Checkpoint#

class earth2studio.utils.checkpoint.Checkpoint(
name,
path=None,
mode='overwrite',
flush_interval=1,
history_size=None,
level=2,
rank=None,
world_size=None,
device=device(type='cpu'),
)[source]#

Catalog of restart checkpoints for a named inference run.

A checkpoint owns the on-disk catalog and commit directories for one logical inference run. Each committed catalog row stores generic workflow metadata and component state bound through bind_checkpoint_state().

Parameters:
  • name (str) – Name of the checkpoint store. Used in the default checkpoint path and in commit manifests.

  • path (str | Path | None, optional) – Directory where checkpoint files are stored. If None, checkpoints are written under the default Earth2Studio cache location, by default None.

  • mode (Literal["overwrite", "append"], optional) – Catalog update mode. "overwrite" keeps only the latest row; "append" preserves row history for repeated writes, by default “overwrite”.

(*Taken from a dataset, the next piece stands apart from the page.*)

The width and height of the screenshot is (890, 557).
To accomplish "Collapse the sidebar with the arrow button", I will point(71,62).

  • flush_interval (int | None, optional) – Number of workflow write calls between durable commits. Use None to keep updates pending until flush is called explicitly, by default 1.

  • history_size (int | None, optional) – Maximum number of rows to keep when mode="append". In overwrite mode this is ignored and treated as one latest row, by default None.

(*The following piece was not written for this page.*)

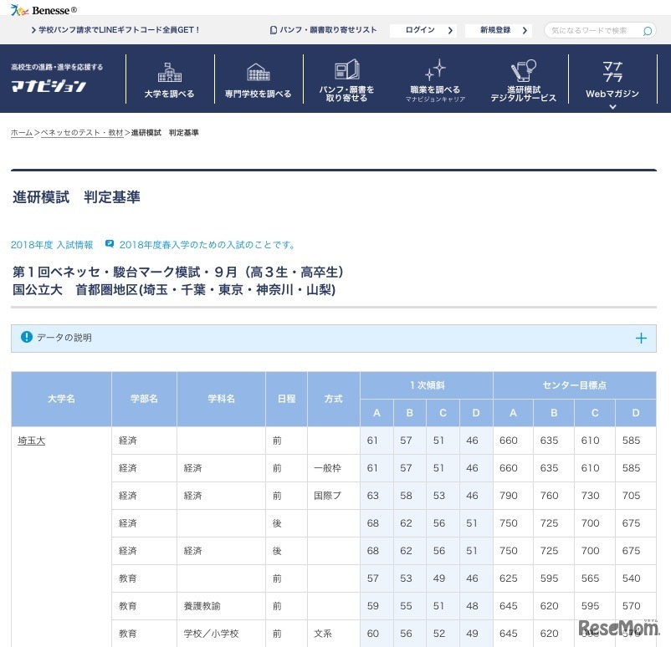Open the 埼玉大 university link
Screen dimensions: 671x647
pyautogui.click(x=31, y=440)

  • level (CheckpointLevel, optional) – Requested component logging level. 0 records workflow progress and explicit metadata only, 1 allows component state needed to restart workflow items such as ensemble members, and 2 allows component state needed to resume inside a forecast rollout, by default 2.

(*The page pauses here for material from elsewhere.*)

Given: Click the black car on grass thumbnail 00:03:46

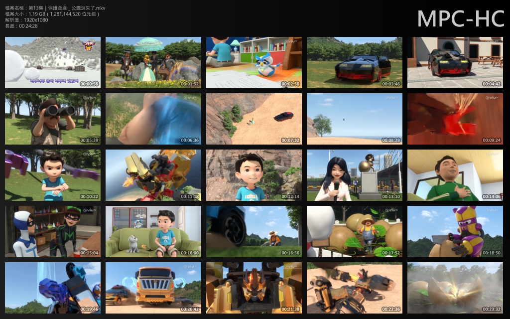Looking at the screenshot, I should [x=355, y=62].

  • rank (int | None, optional) – Distributed rank for this process. If None, Earth2Studio attempts to detect the rank from PhysicsNeMo or common distributed environment variables, by default None.

  • world_size (int | None, optional) – Distributed world size. If None, Earth2Studio attempts to detect the world size from PhysicsNeMo or WORLD_SIZE, by default None.

  • device (str | torch.device, optional) – Device where components should stage live tensor state before it is serialized into the checkpoint, by default torch.device(“cpu”).

property active: CheckpointSession | None#

Active checkpoint selected from this catalog, if one is in scope.

property catalog: tuple[CheckpointEntry, ...]#

Committed checkpoint entries for the current rank.

property rank_path: Path#

Directory for this process checkpoint writes.

refresh()[source]#

Refresh the checkpoint catalog from disk.

Return type:

None

select(row)[source]#

Select an existing checkpoint row by position.

The selected session can be used as a context manager. Bound component state and metadata are restored from the selected catalog row when the session becomes active.

Parameters:

row (int) – Positional row index. Negative indexing is supported.

Returns:

Session representing the selected catalog row.

Return type:

CheckpointSession

Raises:

IndexError – If no catalog row matches the selection.